→ OBJETIVOS:
• 1. Transcreva literalmente o trecho do texto sobre o intelecto e a prudência que vai de "RESPOSTA À SEGUNDA." até "como se disse.", inclusive.
• 2. Dê continuidade ao texto sobre o intelecto como parte da prudência a partir da última frase apresentada.

=== DOCUMENTO DE ORIGEM ===

SOLUÇÃO. – Intelecto não é tomado aqui no sentido de potência intelectiva, mas enquanto implica uma estimação reta de um princípio extremo, considerado evidente, no mesmo sentido em que dizemos que inteligimos os princípios primeiros das demonstrações. Ora, toda dedução racional procede de certos princípios considerados como primeiros. Por onde, é necessário que todo processo da razão proceda de algum intelecto. Ora, sendo a prudência a aplicação da razão reta aos nossos atos, necessariamente todo processo da prudência há de derivar do intelecto. E por isso o intelecto é considerado parte da prudência.
DONDE A RESPOSTA À PRIMEIRA OBJEÇÃO. – A prudência termina, por natureza, como numa certa conclusão, num ato particular, a que aplica o conhecimento universal, como do sobredito resulta. Ora, uma conclusão particular se deduz de uma proposição universal e de outra particular. Por onde, é forçoso que a prudência, por natureza, haja de proceder de um duplo intelecto. - Dos quais, um conhece o universal, e esse é o intelecto considerado virtude intelectual; pois, conhecemos naturalmente, não só os princípios universais especulativos, mas também os práticos, como - a ninguém devemos fazer mal, segundo resulta do que foi dito - Outro intelecto é o, como diz Aristóteles cognoscitivo do extremo, isto é, de um primeiro operável, particular e contingente, a saber, a proposição menor, que há de ser particular, no silogismo da prudência, como dissemos. Ora, este primeiro particular é um fim particular, segundo dissemos no mesmo lugar. Por onde, o intelecto, considerado parte da prudência, é uma avaliação reta de um fim particular.
RESPOSTA À SEGUNDA. – O intelecto, considerado como dom do Espírito Santo, é uma certa vista penetrante das coisas divinas, como do sobredito resulta. Ora, é diferente o intelecto considerado parte da prudência, como se disse.
RESPOSTA À TERCEIRA – A avaliação reta de um fim particular chama-se intelecto, quando se refere a um princípio; e senso, quando tem por objeto o particular. E tal é o que diz o Filósofo: Estas coisas isto é, as particulares não podemos apreendê-las senão pelo senso; ora, este é o intelecto. Mas não devemos entendê-lo, do sentido particular, pelo qual conhecemos os sensíveis próprios, mas do senso interno, pelo qual julgamos do particular.
O primeiro discute-se assim. – Parece que a memória não faz parte da prudência.

=== DADOS FORNECIDOS ===

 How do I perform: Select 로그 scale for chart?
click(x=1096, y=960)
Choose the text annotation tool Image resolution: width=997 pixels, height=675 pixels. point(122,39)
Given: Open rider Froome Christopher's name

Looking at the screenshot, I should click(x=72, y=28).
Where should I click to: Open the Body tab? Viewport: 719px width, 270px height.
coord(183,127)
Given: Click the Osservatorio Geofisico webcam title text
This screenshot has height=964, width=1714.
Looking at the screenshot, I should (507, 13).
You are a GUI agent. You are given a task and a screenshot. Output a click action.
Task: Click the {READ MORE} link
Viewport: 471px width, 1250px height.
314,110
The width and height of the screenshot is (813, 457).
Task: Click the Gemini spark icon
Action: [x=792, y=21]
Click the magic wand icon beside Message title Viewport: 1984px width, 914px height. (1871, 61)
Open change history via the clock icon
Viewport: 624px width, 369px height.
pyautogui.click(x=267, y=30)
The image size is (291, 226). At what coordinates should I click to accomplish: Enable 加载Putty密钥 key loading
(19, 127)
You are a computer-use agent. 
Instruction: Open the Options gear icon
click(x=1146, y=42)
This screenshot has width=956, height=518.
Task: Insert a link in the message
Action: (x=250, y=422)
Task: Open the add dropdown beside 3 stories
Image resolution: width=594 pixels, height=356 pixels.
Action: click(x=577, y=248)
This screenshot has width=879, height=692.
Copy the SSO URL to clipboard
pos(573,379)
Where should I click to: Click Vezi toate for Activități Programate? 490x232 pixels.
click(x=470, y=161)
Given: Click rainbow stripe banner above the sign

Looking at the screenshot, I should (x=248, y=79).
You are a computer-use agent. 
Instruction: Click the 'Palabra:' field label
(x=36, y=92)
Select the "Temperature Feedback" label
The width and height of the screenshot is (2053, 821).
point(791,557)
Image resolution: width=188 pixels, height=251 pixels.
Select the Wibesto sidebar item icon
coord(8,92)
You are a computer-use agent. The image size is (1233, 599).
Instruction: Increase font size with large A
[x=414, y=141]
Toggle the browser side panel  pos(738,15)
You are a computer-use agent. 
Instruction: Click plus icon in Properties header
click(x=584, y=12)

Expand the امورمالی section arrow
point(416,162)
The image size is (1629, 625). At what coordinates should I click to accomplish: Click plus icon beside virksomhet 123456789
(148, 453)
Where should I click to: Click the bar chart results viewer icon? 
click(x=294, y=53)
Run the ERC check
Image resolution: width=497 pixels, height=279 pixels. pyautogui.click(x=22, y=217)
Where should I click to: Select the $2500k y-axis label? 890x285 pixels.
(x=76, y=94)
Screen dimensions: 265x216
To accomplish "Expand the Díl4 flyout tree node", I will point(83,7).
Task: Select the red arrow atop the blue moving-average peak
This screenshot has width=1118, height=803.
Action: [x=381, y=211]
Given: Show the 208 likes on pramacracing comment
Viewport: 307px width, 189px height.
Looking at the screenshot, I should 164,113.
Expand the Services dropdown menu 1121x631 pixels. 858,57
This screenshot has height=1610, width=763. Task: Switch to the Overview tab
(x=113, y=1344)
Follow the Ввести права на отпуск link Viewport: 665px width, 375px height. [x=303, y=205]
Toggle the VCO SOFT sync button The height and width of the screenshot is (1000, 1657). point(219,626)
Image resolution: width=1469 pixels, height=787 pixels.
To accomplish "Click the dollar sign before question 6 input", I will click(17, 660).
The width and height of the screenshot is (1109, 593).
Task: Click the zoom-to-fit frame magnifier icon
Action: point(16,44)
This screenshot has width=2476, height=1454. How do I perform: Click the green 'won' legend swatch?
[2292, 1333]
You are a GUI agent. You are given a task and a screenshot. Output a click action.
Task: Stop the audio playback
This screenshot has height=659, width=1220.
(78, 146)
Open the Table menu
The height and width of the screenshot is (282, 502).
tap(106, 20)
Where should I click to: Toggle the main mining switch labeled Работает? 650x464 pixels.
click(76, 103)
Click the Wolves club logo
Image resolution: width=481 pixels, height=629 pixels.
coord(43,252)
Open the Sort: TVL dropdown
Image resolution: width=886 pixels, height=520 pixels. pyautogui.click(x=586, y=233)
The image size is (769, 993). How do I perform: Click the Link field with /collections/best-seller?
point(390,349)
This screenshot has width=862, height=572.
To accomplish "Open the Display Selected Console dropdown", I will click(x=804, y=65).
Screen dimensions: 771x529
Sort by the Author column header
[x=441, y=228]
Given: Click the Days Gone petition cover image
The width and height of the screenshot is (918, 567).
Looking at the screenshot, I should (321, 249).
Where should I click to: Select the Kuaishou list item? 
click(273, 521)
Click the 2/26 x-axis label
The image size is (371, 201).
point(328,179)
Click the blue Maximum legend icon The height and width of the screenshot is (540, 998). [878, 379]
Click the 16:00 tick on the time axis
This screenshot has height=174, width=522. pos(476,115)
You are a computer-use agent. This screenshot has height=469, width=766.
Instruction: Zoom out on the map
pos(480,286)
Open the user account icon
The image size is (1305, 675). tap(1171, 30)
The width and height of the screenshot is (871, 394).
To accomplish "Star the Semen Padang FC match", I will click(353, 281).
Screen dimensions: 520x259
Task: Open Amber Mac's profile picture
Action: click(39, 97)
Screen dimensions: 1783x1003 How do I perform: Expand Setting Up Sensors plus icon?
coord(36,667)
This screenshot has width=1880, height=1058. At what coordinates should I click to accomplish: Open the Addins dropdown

===

→ RESPOSTAS:
• 1.
RESPOSTA À SEGUNDA. – O intelecto, considerado como dom do Espírito Santo, é uma certa vista penetrante das coisas divinas, como do sobredito resulta. Ora, é diferente o intelecto considerado parte da prudência, como se disse.

• 2.
1. – Pois, a memória, como o prova o Filósofo, tem sua sede na parte sensitiva da alma. Ora, a prudência a tem na racional, como se vê em Aristóteles. Logo, a memória não faz parte da prudência.
2. Demais. – A prudência se adquire e aperfeiçoa pelo exercício. Ora, a memória existe em nós, de nascença. Logo, não faz parte da prudência.
3. Demais. – A memória tem por objeto o passado, ao passo que a prudência versa sobre as nossas ações futuras, objeto do conselho, como diz Aristóteles: Logo, a memória não faz parte da prudência.
Mas, em contrário, Túlio considera a memória como parte da prudência.
SOLUÇÃO. – A prudência versa sobre os atos que são contingentes, como dissemos. Ora, em relação a eles, o homem não pode dirigir-se pelo que é absoluta e necessariamente verdadeiro, mas, pelo que se dá na maior parte dos casos. Ora, os princípios devem ser proporcionados às conclusões e, de tais princípios, devemos tirar tais conclusões que lhes sejam proporcionadas, como diz Aristóteles. Ao passo que, necessariamente, pela experiência é que conhecemos o que é verdadeiro, de ordinário. Por isso o Filósofo diz que a virtude intelectual é gerada e desenvolvida pela experiência e pelo tempo. Ora, a experiência resulta da memória de casos repetidos. como está claro em Aristóteles. Por onde e consequentemente a prudência exige a memória de casos multiplicados. Por isso e convenientemente a memória é considerada parte da prudência.
DONDE A RESPOSTA À PRIMEIRA OBJEÇÃO. – Como já dissemos, a prudência aplica a ciência universal aos casos particulares, objeto dos sentidos. Por isso, muito do que pertence à parte sensitiva, por exemplo, a memória, a prudência o exige.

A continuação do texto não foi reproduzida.